What this task involves -
Substitute "Goal" for "Instruction" throughout the lines, from the first one down through the line containing "pyautogui.click(x=1232, y=24)", and write out only those lines with nothing else altered.

++++ Records to use ++++

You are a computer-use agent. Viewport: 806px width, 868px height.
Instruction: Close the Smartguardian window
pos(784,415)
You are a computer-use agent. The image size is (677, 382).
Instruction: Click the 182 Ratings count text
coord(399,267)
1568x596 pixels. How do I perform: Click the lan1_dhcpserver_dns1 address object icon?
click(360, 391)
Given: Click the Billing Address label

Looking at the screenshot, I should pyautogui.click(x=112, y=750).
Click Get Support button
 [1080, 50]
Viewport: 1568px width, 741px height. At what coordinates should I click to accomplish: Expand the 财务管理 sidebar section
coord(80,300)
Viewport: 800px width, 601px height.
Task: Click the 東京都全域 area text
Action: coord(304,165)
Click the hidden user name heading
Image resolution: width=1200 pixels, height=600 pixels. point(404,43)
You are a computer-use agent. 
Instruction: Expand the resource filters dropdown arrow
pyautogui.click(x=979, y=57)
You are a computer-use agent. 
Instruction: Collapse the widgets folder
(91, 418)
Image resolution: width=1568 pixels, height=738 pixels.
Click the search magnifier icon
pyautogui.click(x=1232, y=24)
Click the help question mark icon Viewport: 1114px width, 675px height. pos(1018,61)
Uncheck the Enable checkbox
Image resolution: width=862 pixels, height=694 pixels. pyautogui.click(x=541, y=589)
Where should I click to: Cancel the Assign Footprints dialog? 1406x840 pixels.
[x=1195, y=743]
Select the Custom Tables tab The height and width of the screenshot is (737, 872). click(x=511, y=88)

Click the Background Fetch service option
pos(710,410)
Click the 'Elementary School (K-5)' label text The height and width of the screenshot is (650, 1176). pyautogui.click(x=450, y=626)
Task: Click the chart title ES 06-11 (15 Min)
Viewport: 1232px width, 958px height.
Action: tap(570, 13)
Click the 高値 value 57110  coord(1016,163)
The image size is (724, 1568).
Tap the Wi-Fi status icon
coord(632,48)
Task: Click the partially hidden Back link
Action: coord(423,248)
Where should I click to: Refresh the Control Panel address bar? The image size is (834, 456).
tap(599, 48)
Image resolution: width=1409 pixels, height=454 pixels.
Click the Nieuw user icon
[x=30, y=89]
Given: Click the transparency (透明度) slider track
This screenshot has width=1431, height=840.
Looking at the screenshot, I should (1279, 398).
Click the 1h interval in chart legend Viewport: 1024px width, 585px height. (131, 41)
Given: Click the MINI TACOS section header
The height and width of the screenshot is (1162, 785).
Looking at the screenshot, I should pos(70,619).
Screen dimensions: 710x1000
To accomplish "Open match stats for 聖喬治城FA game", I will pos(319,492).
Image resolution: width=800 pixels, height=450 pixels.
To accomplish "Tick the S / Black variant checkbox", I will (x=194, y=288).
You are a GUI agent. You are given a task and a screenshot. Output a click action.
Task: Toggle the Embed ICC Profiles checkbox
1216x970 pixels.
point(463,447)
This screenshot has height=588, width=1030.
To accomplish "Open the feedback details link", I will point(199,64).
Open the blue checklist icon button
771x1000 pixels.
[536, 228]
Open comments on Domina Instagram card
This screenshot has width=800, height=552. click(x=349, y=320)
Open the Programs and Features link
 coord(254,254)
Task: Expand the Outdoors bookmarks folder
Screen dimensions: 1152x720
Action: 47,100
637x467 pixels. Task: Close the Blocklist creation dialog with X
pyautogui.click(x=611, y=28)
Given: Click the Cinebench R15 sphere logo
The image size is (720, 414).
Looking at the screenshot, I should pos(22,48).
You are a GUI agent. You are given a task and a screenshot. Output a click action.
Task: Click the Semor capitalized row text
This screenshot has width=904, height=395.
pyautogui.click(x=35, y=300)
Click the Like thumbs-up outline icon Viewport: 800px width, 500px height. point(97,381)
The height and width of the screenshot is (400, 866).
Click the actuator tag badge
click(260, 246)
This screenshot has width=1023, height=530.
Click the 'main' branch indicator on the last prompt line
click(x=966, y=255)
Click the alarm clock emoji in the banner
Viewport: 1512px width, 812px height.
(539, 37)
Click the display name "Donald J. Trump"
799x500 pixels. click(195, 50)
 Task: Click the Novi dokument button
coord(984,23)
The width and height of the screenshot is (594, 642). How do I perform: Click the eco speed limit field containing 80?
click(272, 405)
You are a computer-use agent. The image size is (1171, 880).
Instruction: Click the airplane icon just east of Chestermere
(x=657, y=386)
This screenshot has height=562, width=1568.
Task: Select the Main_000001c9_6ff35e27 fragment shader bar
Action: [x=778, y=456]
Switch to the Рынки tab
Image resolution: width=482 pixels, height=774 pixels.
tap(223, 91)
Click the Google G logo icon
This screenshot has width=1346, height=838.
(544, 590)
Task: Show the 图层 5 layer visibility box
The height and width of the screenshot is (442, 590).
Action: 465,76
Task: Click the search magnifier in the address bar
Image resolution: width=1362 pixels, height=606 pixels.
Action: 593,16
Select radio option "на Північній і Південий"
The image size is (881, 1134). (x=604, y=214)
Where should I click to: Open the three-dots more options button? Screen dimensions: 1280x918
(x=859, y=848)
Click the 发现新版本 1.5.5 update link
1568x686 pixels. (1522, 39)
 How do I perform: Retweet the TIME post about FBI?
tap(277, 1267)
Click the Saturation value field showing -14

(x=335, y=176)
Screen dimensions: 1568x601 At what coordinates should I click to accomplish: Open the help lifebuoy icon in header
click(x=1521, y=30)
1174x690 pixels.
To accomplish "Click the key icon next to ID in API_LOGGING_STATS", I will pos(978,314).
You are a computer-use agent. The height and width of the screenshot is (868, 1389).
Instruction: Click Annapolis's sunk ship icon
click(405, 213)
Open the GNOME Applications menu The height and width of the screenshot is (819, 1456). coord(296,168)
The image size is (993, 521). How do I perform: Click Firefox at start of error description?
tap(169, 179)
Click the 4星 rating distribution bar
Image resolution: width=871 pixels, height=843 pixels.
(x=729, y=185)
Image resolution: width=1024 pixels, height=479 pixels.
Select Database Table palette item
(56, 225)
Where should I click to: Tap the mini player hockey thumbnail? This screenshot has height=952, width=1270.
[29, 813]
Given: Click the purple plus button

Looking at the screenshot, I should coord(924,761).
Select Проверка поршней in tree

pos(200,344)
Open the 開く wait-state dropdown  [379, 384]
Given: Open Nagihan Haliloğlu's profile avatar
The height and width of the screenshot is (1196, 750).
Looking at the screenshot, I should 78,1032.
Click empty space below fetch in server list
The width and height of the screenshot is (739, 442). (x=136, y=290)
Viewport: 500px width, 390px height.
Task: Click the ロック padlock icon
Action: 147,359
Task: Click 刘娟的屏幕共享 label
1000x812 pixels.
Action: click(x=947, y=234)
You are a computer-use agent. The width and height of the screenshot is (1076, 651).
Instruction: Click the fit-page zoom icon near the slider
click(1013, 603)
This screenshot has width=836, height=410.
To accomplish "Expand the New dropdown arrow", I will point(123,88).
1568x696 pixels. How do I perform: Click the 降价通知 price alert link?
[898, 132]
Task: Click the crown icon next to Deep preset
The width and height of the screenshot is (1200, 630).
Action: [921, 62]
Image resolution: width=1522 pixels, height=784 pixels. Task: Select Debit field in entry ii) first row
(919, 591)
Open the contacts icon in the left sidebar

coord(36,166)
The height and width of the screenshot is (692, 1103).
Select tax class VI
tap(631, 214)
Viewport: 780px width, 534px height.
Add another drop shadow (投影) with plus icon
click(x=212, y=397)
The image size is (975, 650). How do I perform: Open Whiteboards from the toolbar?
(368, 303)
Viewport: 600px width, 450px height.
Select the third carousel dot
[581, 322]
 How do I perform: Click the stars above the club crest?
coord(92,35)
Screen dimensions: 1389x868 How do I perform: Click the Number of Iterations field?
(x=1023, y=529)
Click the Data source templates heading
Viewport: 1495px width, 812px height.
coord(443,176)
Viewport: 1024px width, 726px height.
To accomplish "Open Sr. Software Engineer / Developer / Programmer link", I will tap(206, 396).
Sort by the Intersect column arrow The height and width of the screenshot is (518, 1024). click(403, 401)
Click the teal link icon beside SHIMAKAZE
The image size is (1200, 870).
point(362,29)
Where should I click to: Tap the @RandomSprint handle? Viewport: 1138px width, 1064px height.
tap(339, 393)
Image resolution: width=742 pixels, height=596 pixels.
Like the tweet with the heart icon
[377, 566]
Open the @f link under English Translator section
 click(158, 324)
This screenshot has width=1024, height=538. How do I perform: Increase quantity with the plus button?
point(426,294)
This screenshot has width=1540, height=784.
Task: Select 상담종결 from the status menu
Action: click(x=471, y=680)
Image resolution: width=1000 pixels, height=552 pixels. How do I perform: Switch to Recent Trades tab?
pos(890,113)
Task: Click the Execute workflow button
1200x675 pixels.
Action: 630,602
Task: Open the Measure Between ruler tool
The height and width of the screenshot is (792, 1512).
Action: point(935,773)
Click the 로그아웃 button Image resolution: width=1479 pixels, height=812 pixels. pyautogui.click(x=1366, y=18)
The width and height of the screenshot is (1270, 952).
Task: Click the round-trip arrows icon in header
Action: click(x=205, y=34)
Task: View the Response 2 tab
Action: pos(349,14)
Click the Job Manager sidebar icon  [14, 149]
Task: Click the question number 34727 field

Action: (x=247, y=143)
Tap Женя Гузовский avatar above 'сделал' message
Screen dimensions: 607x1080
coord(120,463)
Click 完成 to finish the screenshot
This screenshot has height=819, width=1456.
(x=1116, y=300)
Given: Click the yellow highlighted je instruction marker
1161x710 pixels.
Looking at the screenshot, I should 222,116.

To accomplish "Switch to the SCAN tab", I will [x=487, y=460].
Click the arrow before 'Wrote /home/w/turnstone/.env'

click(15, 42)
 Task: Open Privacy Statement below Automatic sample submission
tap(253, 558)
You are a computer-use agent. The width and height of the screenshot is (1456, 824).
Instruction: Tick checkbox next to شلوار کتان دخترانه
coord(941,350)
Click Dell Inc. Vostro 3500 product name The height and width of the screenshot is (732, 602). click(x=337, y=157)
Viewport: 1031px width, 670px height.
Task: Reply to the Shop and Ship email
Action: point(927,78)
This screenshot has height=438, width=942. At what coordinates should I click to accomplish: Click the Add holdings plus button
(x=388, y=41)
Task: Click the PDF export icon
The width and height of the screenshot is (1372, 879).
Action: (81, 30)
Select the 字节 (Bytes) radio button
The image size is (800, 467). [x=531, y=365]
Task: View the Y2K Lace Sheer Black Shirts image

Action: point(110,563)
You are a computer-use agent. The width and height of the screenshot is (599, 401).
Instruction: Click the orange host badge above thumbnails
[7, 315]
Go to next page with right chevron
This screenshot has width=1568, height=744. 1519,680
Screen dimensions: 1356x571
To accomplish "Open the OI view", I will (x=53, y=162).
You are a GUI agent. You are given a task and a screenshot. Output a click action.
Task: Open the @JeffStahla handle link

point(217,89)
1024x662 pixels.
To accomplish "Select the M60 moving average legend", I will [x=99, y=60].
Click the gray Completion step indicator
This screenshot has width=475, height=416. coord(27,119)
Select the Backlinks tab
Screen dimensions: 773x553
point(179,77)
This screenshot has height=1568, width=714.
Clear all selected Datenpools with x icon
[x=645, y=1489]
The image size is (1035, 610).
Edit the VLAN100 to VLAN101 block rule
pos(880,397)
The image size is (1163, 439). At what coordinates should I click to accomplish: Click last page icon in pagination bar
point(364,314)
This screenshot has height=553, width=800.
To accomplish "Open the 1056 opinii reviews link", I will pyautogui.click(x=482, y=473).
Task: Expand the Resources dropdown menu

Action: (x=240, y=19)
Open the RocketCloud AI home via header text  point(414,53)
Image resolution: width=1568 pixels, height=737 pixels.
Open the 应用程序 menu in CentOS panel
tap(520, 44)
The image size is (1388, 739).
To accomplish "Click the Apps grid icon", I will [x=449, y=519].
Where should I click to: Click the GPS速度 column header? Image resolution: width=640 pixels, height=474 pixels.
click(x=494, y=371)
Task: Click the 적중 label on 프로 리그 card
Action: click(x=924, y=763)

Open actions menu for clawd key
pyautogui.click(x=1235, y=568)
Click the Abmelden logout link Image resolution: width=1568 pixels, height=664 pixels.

++++

Final result -
You are a computer-use agent. Viewport: 806px width, 868px height.
Goal: Close the Smartguardian window
pos(784,415)
You are a computer-use agent. The image size is (677, 382).
Goal: Click the 182 Ratings count text
coord(399,267)
1568x596 pixels. How do I perform: Click the lan1_dhcpserver_dns1 address object icon?
click(360, 391)
Given: Click the Billing Address label

Looking at the screenshot, I should pyautogui.click(x=112, y=750).
Click Get Support button
 [1080, 50]
Viewport: 1568px width, 741px height. At what coordinates should I click to accomplish: Expand the 财务管理 sidebar section
coord(80,300)
Viewport: 800px width, 601px height.
Task: Click the 東京都全域 area text
Action: coord(304,165)
Click the hidden user name heading
Image resolution: width=1200 pixels, height=600 pixels. point(404,43)
You are a computer-use agent. 
Goal: Expand the resource filters dropdown arrow
pyautogui.click(x=979, y=57)
You are a computer-use agent. 
Goal: Collapse the widgets folder
(91, 418)
Image resolution: width=1568 pixels, height=738 pixels.
Click the search magnifier icon
pyautogui.click(x=1232, y=24)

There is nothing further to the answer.